Nursing older babies and children comes with a different set of challenges than nursing a baby. Here are a few of the challenges breastfeeding parents encounter most, as well as how to deal with them.

How to handle the critics

If you choose to breastfeed long term, you’re going to face judgement and critique. The good news is that there is so much evidence to support the benefits of your choice. You will eventually toughen up to the critique, or at least learn to ignore it. After all, this is your choice and no one else’s.

It can also be really helpful to amass a group of friends who also nurse their little ones past infancy. You can find these like-minded parents at breastfeeding support groups, both in-person and online.

How to create boundaries with your child

As your child gets older, it’s OK if you don’t want to continue nursing them “on demand.”

It’s normal to want to set some boundaries with your child. Some toddlers still want to nurse “all the time.” If that works for you, that’s great (all children do eventually taper off on their own!). But if you need some space between feedings, that’s OK too.

Some parents only nurse at nap time and nighttime. Others only do so at other set times each day. Your child may be upset at first, but your mental health is important too, so if setting nursing boundaries is important for you to make this work, your child will adjust.

What about nighttime nursing?

Many toddlers continue to want to nurse at night. It’s very normal, though it surprises many parents. If nighttime nursing works well for you, go for it.

If it doesn’t, you can begin night weaning your child. You can substitute nighttime sessions with water, a back rub, or other soothing techniques. Some parents find that a partner has to take over for a few nights, as their child only wants to nurse if the breastfeeding parent is around.
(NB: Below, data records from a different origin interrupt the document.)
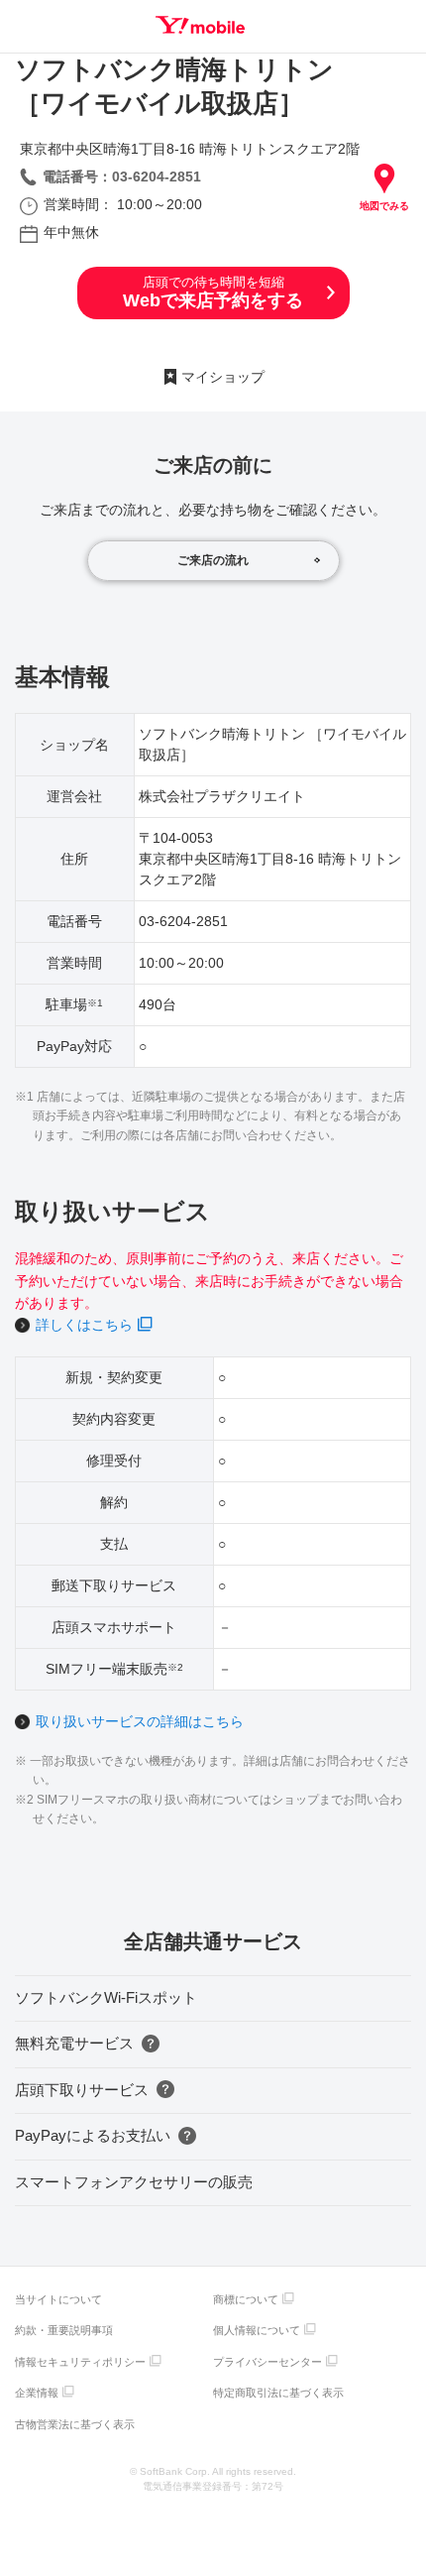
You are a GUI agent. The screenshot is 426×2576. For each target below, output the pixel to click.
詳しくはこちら (84, 1325)
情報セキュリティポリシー (80, 2362)
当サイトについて (58, 2299)
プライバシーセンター (267, 2362)
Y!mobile (200, 25)
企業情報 (36, 2393)
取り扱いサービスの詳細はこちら (140, 1721)
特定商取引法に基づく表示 (278, 2393)
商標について (245, 2299)
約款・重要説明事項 (64, 2330)
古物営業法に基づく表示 (75, 2424)
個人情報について (256, 2330)
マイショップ (223, 377)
If night weaning isn’t working, consider trying again in a few months, when your child is more ready.

When should you wean?

There’s no set period of time by which you need to wean your child. Doing so is a very personal decision that each family has to make on their own. The American Academy of Family Physicians (AAFP) writes that 2–7 years old is the estimated “natural weaning age for humans.”

Most nursing toddlers naturally wean sometime between 2–4 years. You can wait until that time, or try some gentle weaning techniques on your own, such as “don’t offer, don’t refuse,” slowly shortening nursing sessions, or substituting them with snuggles or another form of connection.

Extended breastfeeding has been taboo for many years, but fortunately, the tide seems to be turning. Celebrities such as Mayim Bialik, Salma Hayek, Alanis Morissette, and Alyssa Milano have all shared their experiences of breastfeeding to 12 months and beyond, helping normalize the experience.

Your decision about whether to nurse long term is one that you should feel empowered to make on your own terms and in whatever way works for you, your child, and your family.